In the opposite category (where arrows gets reversed), we will have $ w \stackrel {h,k} \leftleftarrows x \xleftarrow{f} y$. How do we show that if $hf = kf$, then $h=k$ hold true?
 A: If $w \stackrel g \to x \stackrel f \to y$ in a category $\newcommand{\C}{\textsf{C}} \C$, then $w \stackrel g \leftarrow x \stackrel f \leftarrow y$ in $\C^{\rm op}$.
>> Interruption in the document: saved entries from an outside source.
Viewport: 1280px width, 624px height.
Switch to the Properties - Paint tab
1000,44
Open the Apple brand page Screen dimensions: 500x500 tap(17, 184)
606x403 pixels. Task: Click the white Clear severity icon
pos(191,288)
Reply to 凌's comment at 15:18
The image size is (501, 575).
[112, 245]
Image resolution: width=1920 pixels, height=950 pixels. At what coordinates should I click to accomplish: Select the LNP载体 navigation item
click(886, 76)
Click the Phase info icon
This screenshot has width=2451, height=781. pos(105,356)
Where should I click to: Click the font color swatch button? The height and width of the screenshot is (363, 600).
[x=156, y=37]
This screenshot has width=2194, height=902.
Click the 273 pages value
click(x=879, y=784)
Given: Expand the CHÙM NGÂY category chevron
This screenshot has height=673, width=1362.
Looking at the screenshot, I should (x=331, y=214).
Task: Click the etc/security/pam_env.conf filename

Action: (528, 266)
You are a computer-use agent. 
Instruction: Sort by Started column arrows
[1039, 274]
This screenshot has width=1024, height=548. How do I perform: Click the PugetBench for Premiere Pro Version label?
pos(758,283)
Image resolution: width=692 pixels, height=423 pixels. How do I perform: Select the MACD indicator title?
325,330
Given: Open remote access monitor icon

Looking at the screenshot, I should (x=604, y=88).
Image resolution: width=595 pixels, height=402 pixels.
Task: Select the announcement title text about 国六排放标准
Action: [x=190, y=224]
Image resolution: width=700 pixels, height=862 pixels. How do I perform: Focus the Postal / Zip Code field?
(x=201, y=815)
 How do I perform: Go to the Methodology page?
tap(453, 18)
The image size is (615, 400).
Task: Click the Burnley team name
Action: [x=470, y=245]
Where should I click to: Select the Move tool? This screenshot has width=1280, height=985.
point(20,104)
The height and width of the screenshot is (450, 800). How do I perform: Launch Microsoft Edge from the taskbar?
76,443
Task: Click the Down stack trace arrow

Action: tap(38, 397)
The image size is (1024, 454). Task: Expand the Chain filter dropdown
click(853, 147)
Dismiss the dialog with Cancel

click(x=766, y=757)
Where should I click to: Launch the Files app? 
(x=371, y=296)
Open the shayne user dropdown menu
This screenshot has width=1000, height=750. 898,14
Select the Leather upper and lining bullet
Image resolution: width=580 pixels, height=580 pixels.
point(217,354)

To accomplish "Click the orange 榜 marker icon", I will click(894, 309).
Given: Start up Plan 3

And, if we write $\circ$ for the composition in $\C$ and $\circ’$ for the composition in $\C^{\rm op}$, we have
$$
g \circ’\! f = f \circ g.
$$
Hence, if $f$ is a mono in $\C$, it is an epi in $\C^{\rm op}$: for any two $w \stackrel {h,k} \leftleftarrows x$ in $\C^{\rm op}$,
\begin{align}
h \circ’\! f = k \circ’\! f 
& \iff f \circ h = f \circ k \\
& \implies h=k.
\end{align}
A: For the sake of convenience, let's use the following notation in order to distinguish the objects and arrows in dual (also called oppsite) category. Objects in $C^{op}$ by $\overline{A}$ and morphisms by $\overline{f}$.
Then, the diagram looks like: $w \stackrel {h,k} \rightrightarrows x  \xrightarrow{f} y$ in $C$ and, $\overline{w} \stackrel { \overline{h},\overline{k}} \leftleftarrows \overline{x}  \xleftarrow{ \overline{f}} \overline{y}$ in $C^{op}$.
Let $\overline{h}\overline{f}= \overline{k} \overline{f}$. Then, $\overline{fh} =\overline{fk}$ which implies $fh =fk $ and use the fact that $f$ is a monomorphism to conclude $h=k$ and hence, $\overline{h}= \overline{k}$.